Sommige Grieken hebben besloten terug te keren naar het platteland en daar een nieuw leven op te bouwen. De overheid steunt die trend. In februari kondigde de Griekse premier Antonis Samaras aan om 350 miljoen euro beschikbaar te stellen voor de hervorming en uitbreiding van de landbouwproductie en om ondernemerschap te stimuleren. “Er is geen economische groei mogelijk als we de primaire sector niet versterken”, zei hij.
Maar voor degenen die de stap al gezet hebben van de stad naar het platteland en niet wilden wachten op staatssteun, bleek het een harde landing. Damianos Zanaras keerde terug naar zijn geboorteplaats Chios, na lange tijd in de scheepvaart gewerkt te hebben. Hij investeerde miljoenen in een sapfabriek. Deels financierde die hij zelf, deels met leningen.

‘Kambos Chiou’ of Chios Fruits wilde een nieuw soort Grieks mandarijnensap exporteren en daarbij plaatselijke boeren betrekken. De praktijk was echter weerbarstig. Zanaras had het plaatselijke enthousiasme voor zijn onderneming overschat. “Het gaat nog steeds moeizaam en de boeren willen niet meewerken”, zegt hij.

Zanaras wijst met de beschuldigende vinger naar het landbouwbeleid van de Europese Unie. Daardoor is de mentaliteit van de Griekse boeren in de afgelopen veertig jaar volgens hem verpest. “Nu er geen subsidies meer komen en er hard gewerkt moet worden, doen ze dat niet. Ze laten het fruit dat van de bomen valt liever liggen, dan dat ze het naar de fabriek brengen.”

De boeren van Chios zoeken hun heil nu in het toerisme, of vertrekken naar elders. “Fulltime boeren bestaan niet meer in Chios”, zegt Yannis Trantalis, de commercieel directeur van de fabriek. “We hebben het met contracten geprobeerd, maar dat werkte niet. De meeste boeren wilden geen verplichting aangaan, omdat ze bang waren de beloofde productie niet te halen.”

Coöperaties

In de jaren zestig werden coöperaties opgezet in Griekenland om een minimumprijs te garanderen voor de productie, afzetmarkten te vinden en boeren de mogelijkheid te geven collectief de marktprijs te bepalen. Dat het zo moeizaam gaat om de Griekse landbouw nieuw leven in te blazen, komt deels door het beleid in de jaren tachtig. Coöperaties werden ‘gekaapt’ door de politiek. Botweg gezegd gebruikten de socialisten de coöperaties om hun trouwe achterban financieel te ondersteunen.

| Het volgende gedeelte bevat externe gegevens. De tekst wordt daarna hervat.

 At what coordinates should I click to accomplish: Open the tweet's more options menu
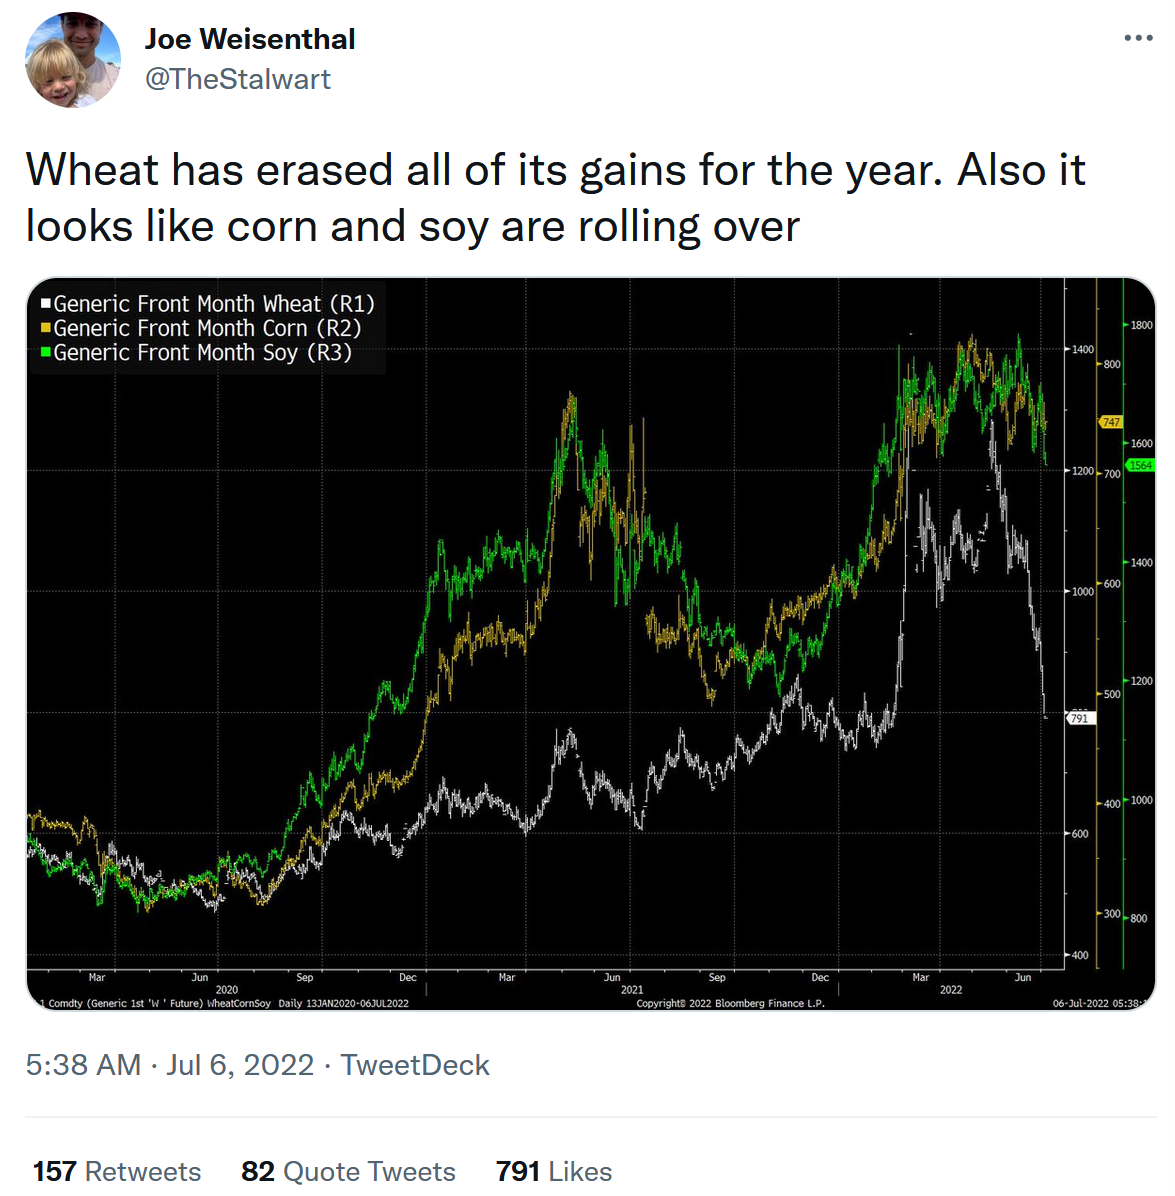click(x=1138, y=38)
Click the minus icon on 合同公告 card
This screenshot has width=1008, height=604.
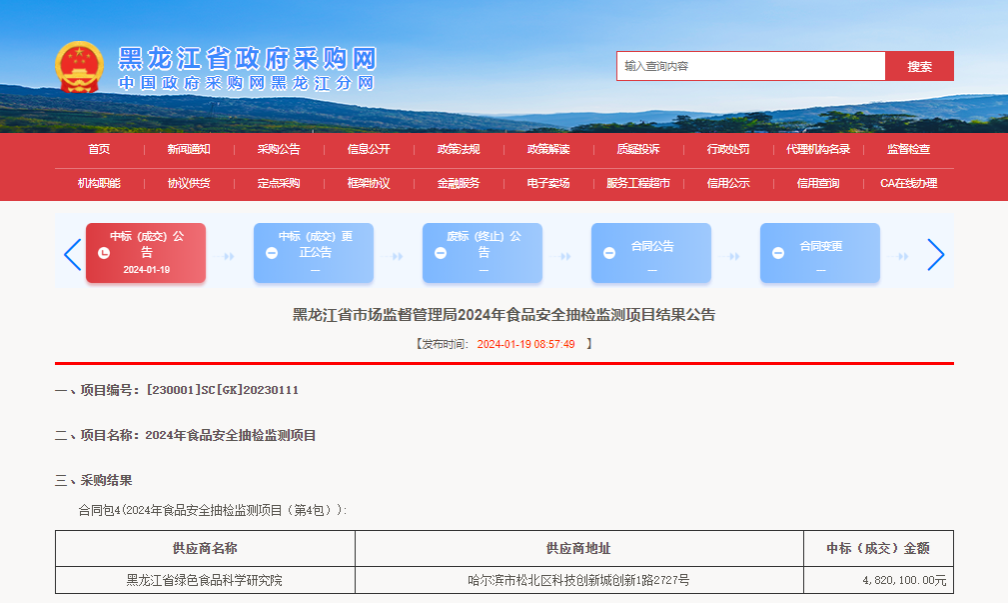609,253
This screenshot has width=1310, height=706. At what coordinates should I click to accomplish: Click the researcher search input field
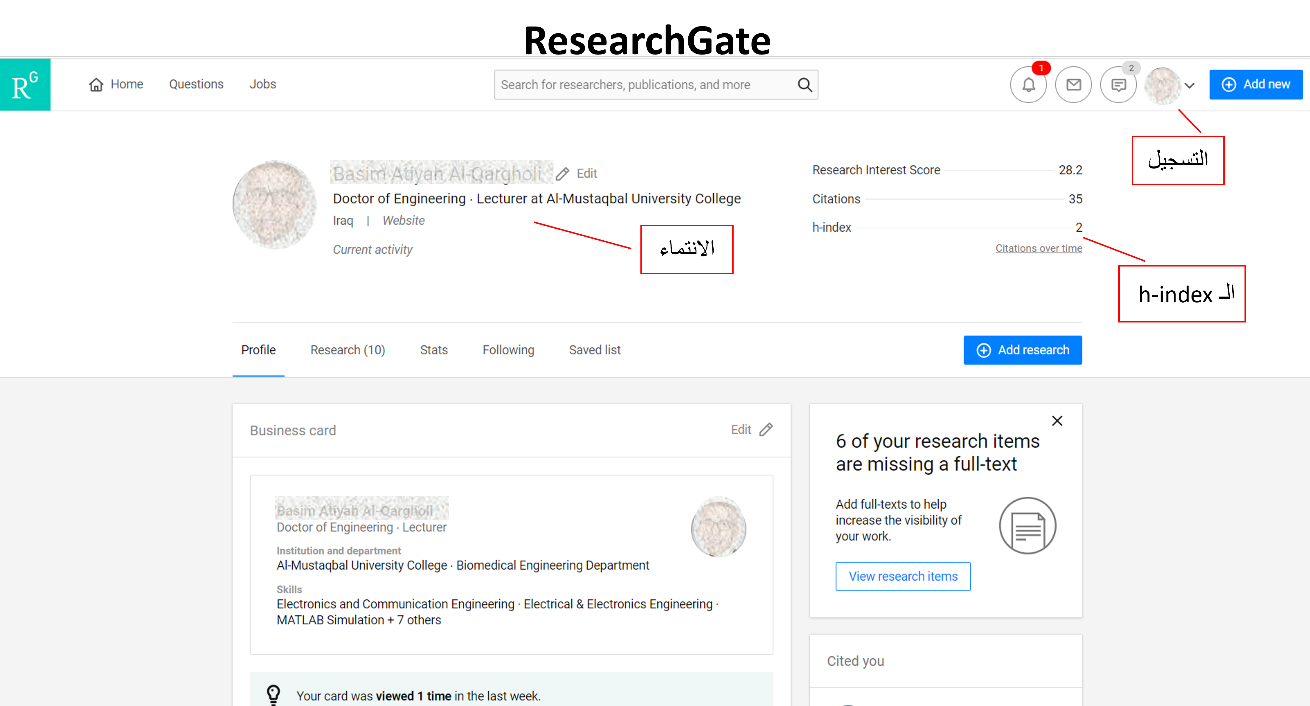point(645,85)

“Na de Griekse toetreding tot de Europese Unie en de komst van het socialisme in Griekenland, werden de coöperaties getransformeerd van organisaties die het belang van de boeren dienden in organisaties die het partijbelang dienden”, zegt Yannis Panagos, uitgever van de landbouwkrant Agrenda.

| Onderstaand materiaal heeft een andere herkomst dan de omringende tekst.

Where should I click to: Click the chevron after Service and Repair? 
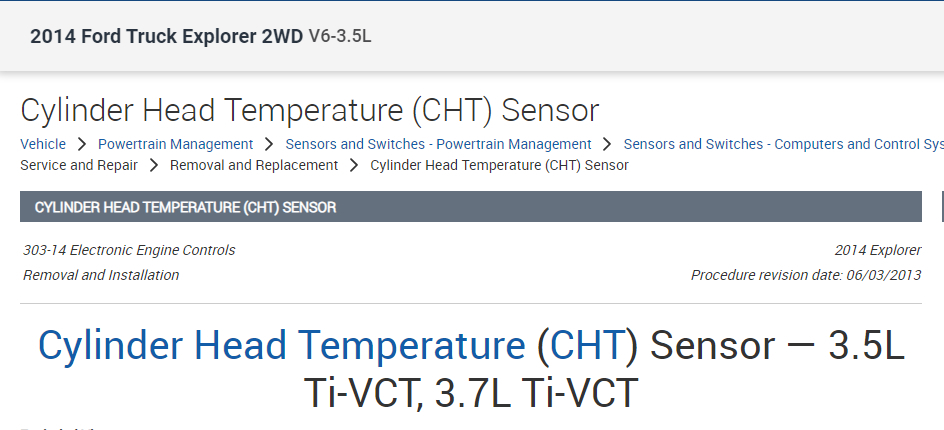tap(154, 165)
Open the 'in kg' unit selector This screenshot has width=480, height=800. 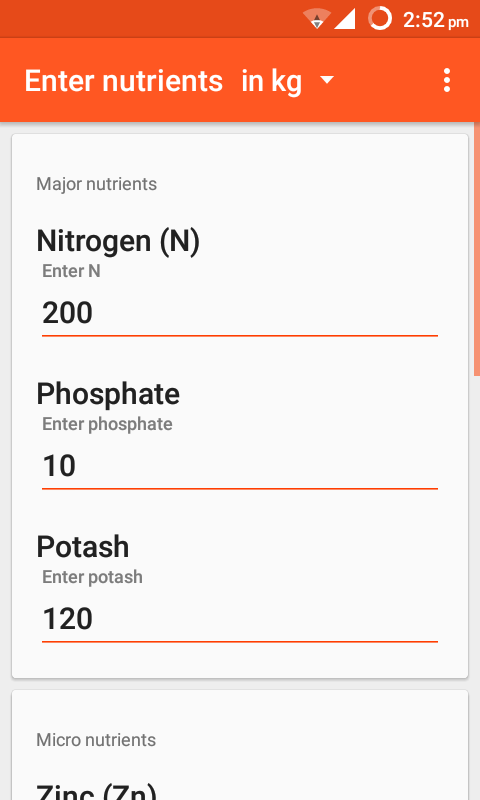(288, 81)
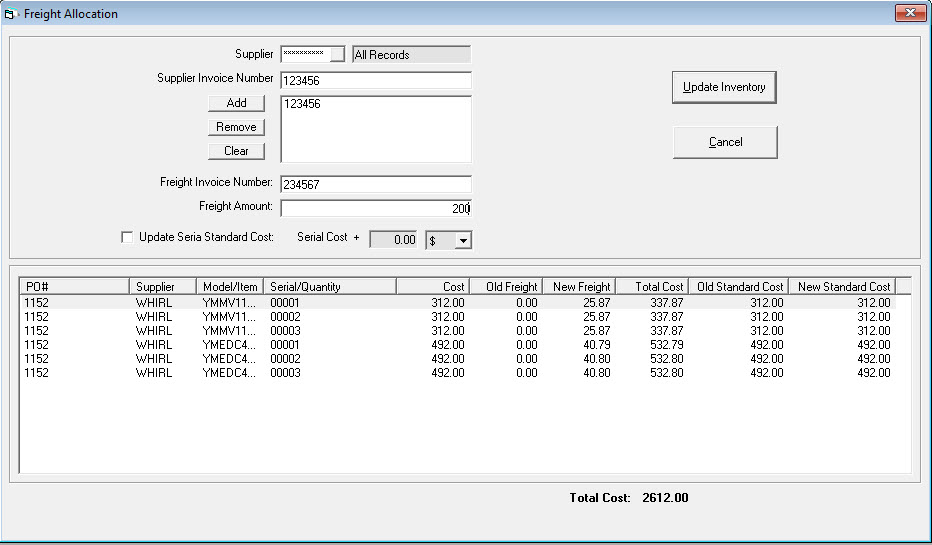
Task: Click Add to add supplier invoice
Action: (x=236, y=103)
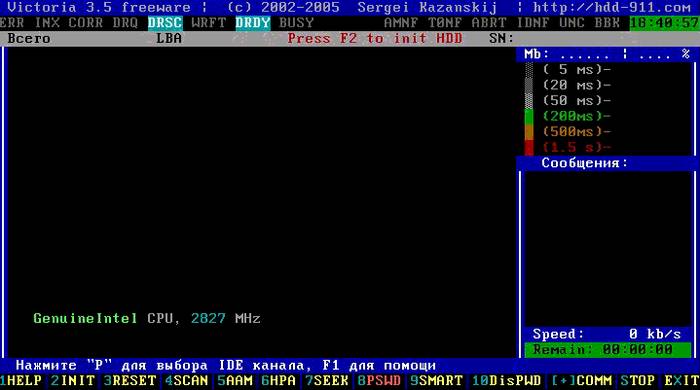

Europese subsidies vielen samen met de groei van de macht van de socialisten in 1981. De inkomsten van boeren verdubbelden praktisch. De combinatie van subsidiegeld en partijgeld creëerde een omgeving waarin coöperaties al snel het zicht op hun missie kwijtraakten. En er ontstond een weinig concurrerende landbouwsector.

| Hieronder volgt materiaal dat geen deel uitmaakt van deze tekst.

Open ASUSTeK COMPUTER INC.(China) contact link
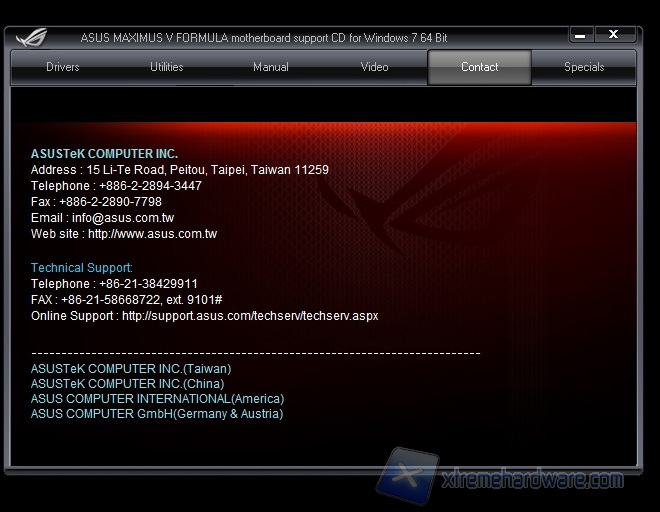660x512 pixels. [x=127, y=384]
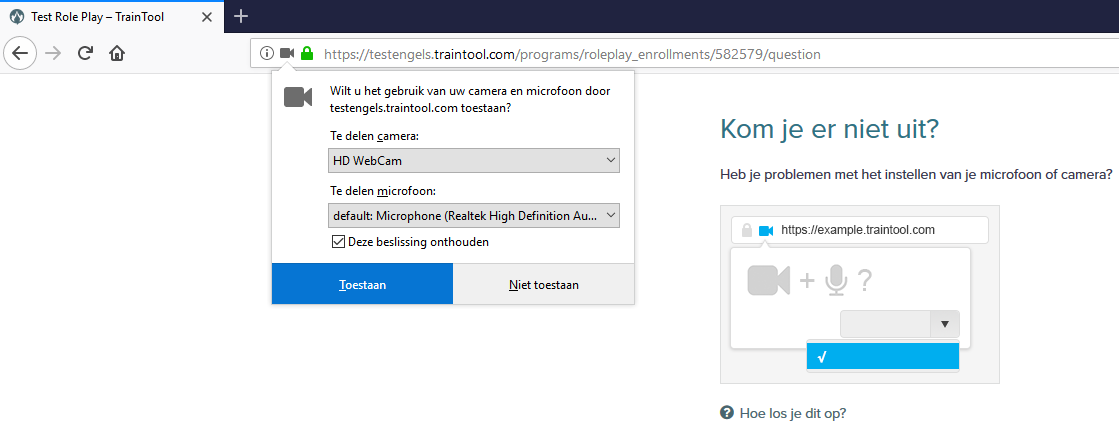This screenshot has width=1119, height=429.
Task: Reload the page with the refresh icon
Action: point(85,53)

“In plaats van het geld te gebruiken om te investeren en de efficiëntie te vergroten, gebruiken de boeren het als extra inkomen”, zegt de minister van Landbouw, Athanasios Tsaftaris. “Ze stopten met de traditionele producten, stapten over op monocultuur en staken veel geld in gewassen die veel water, kunstmest en energie nodig hadden. De kosten stegen daardoor dramatisch en de landbouwproducten werden duurder en minder concurrerend.”

Milieu

Het bewijs van wat Tsaftaris beschrijft is het duidelijkst zichtbaar op het Thessalische vlakte. Tientallen jaren lang werd hier grondwater opgepompt voor gewassen zoals mais en katoen. Er is nu sprake van een milieuramp, omdat het grondwater zich honderden meters heeft teruggetrokken.

Tsaftaris wil de nieuwe boeren helpen een bedrijf op te bouwen zonder de coöperaties en subsidies. Enkele succesvolle bedrijven deden dat al. Op het eiland Chios, waar de mandarijnboomgaarden grotendeels verwaarloosd werden, wisten Vangelis Xydas en zijn broer een bedrijf op te bouwen met citrusvruchten. “We zien citrusproducten niet meer als fruit maar als grondstof”, zegt Xydas. Hij verkoopt jam met citrussmaak, toetjes, pasta’s en bakproducten via een kleine, maar groeiende keten winkels. Xydas werkt er hard aan om ook export van zijn producten op de rails te krijgen.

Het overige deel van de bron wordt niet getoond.